Pest Tracker results have already been extremely useful as picture of when and where pests are active (Fig 2.). With the capture of more results and data, particularly regular reporting from the same site including periods of no activity, and then when the first adults are seen, would be invaluable information to match to environmental conditions to develop of a soil pest emergence model for the UK.
The problem for turf is that most of the modelling for pest species change is for agricultural pests, under typical farming systems and the natural environment.
For example, entomological assessment would suggest that warmer temperatures and prolonged dry periods, resulting in baked-hard, drier soils, would be more inhospitable to leatherjackets as an agricultural pest. With turf surfaces, however, using irrigation and aeration and a permanently available food source, it artificially creates near perfect conditions for crane fly egg laying and leatherjacket development.
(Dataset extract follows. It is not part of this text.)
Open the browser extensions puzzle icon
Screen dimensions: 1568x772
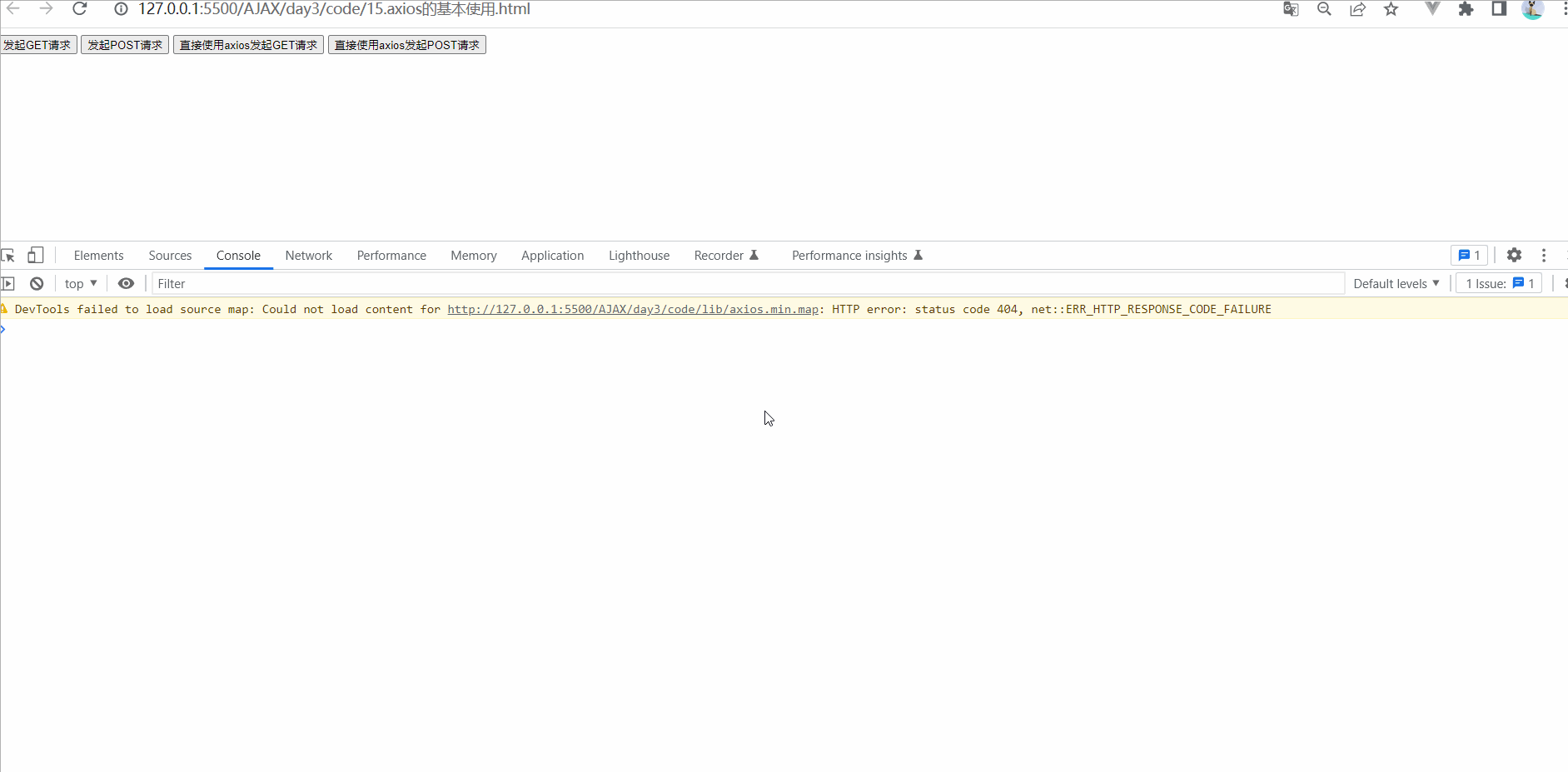coord(1466,9)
Pest modelling specialists have identified that some pests that target specific growth stages of a plant may experience mismatches between its life cycle and the host, thus reducing damaging effects. However, for turf pests where the environment is ever present, there is little downside from changing patterns of emergence, for example.
In fact, issues could potentially be exacerbated if beneficial natural predators do not adapt to emerge at the same time as the pests.
Typically any imbalances will resolve over time, but there is the potential for greater short-term issues.
Some ecologists had suggested that if temperatures rise it could have a negative impact on all insect populations, including pests. However, further detailed studies have highlighted likely changes are dependent on whether existing conditions are deemed optimal for individual species.
Not unreasonably, the research concluded that, if an insect is at its optimal point, or above, and temperatures rise, it would have a negative effect; but if it is currently below optimal then any increase in temperature would be beneficial and the pest problem exacerbated.
If we look at the case of leatherjackets, for example, Syngenta colleagues report the pests are a serious problem in turf throughout France, from north to south, where temperatures are typically several degrees hotter. They reported that leatherjacket issues where especially bad on greens over the past winter, attributed to the particularly warm conditions.
That would indicate that UK populations could quite comfortably cope with current climate change predictions, and could potentially become worse.
The positive point is that whilst crane flies are mobile and could potentially migrate as weather conditions change, their life cycle is predominantly to lay eggs soon after emergence, staying within the close locality.
That tends to be why some courses suffer repeated infestations year after year, whilst others even locally may suffer little damage. It also suggests limited risk of movement of other crane fly species, of which there are many hundreds, into the UK in the short term.
Longer term, the more understanding of the life-cycle and emergence patterns of leatherjackets and chafer grubs we can gain through Pest Tracker, the better we can utilise integrated control measures and Acelepryn timing to manage increasing issues caused by climate change.